22 Destarte, no regime de pluralidade sindical, quem quiser usufruir das conquistas sindicais tem de pagar (contribuir) para que isso lhe seja possível, não havendo possibilidade de as postular, seja de forma administrativa ou judicial, sem expressa adesão. Ou seja, sem contribuir para o sindicato signatário dos instrumentos normativos que as contêm.
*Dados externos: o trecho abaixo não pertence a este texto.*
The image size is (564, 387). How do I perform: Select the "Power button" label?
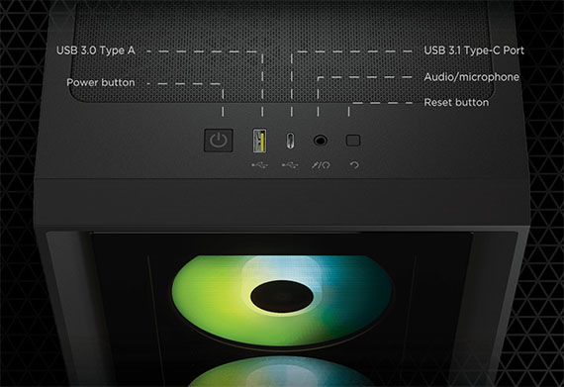coord(101,82)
Assim é porque, no Estado Democrático de Direito, não há direito sem dever nem dever sem direito, como, aliás, estipula o Art. 5º, caput, da CF.
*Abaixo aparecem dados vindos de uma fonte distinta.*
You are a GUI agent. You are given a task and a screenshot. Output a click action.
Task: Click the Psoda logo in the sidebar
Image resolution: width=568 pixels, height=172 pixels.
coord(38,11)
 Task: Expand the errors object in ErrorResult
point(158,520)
23 Ao nosso sentir e entender, Senhor Presidente, há ainda um ponto crucial, a ser regulamentado pela nova redação da OJ 17 e do PN 119, já abordado pela Orientação 20 da Coordenadoria Nacional de Promoção da Liberdade Sindical e do Diálogo Social (Conalis), do Ministério Público do Trabalho (MPT), aprovada em sua 35ª reunião, assim exarada:
“FINANCIAMENTO SINDICAL. CONTRIBUIÇÃO ASSISTENCIAL/ NEGOCIAL. PREVISÃO EM NORMA COLETIVA. INTERESSE PATRIMONIAL. PONDERAÇÃO DE INTERESSES. PREVALÊNCIA DO INTERESSE COLETIVO. ATUAÇÃO DO MINISTÉRIO PÚBLICO DO TRABALHO. Nas notícias de fato que versem sobre alcance subjetivo de cláusula de contribuição assistencial/negocial prevista em norma coletiva, prevalece o interesse da coletividade sobre eventuais interesses individuais ou plúrimos de não contribuição, revelando-se, no caso, interesse patrimonial disponível do (s) interessado (s), bem como, a princípio, irrelevância social de atuação do Parquet, devendo-se privilegiar a manifestação da coletividade de trabalhadores e trabalhadoras, exercida por meio da autonomia privada coletiva na assembleia que deliberou sobre o entabulamento da norma coletiva”.
24 Entendemos como imprescindível para a nova redação da OJ 17 e do PN 119, da SDC, que, tal como expresso na orientação retro, emanada da Conalis, patenteie-se que a cobrança de contribuição assistencial, em consonância com a tese com repercussão geral, fixada pelo STF, sobre o Tema 935, no RE 1018459, além de constitucional, é de natureza patrimonial, não ensejando nem autorizando a atuação do MPT e da Justiça do Trabalho, exceto nos casos em que, comprovadamente, haja abuso de direito, quanto à oportunidade de sua aprovação, à periodicidade e ao montante a ser cobrado; e em nenhuma outra hipótese.
Ao ensejo, renovamos-lhe nosso inarredável compromisso de defesa intransigente da Justiça do Trabalho, forte, autônoma e como último bastião institucional de defesa dos direitos fundamentais sociais, sem os quais os valores sociais do trabalho, quarto fundamento da República (Art. 1º, IV, da CF), bem como a valorização do trabalho humano, primeiro fundamento da ordem econômica (Art. 170, caput, da CF), e do primado do trabalho, esteio da ordem social (Art. 193 da CF), não passam de mero protocolo de intenção, vazio de conteúdo e de relevância social.
Bem assim, renovamos-lhe nossa disposição e interesse plenos de nos associarmos a todas as iniciativas dessa egrégia Justiça em prol dos destacados misteres.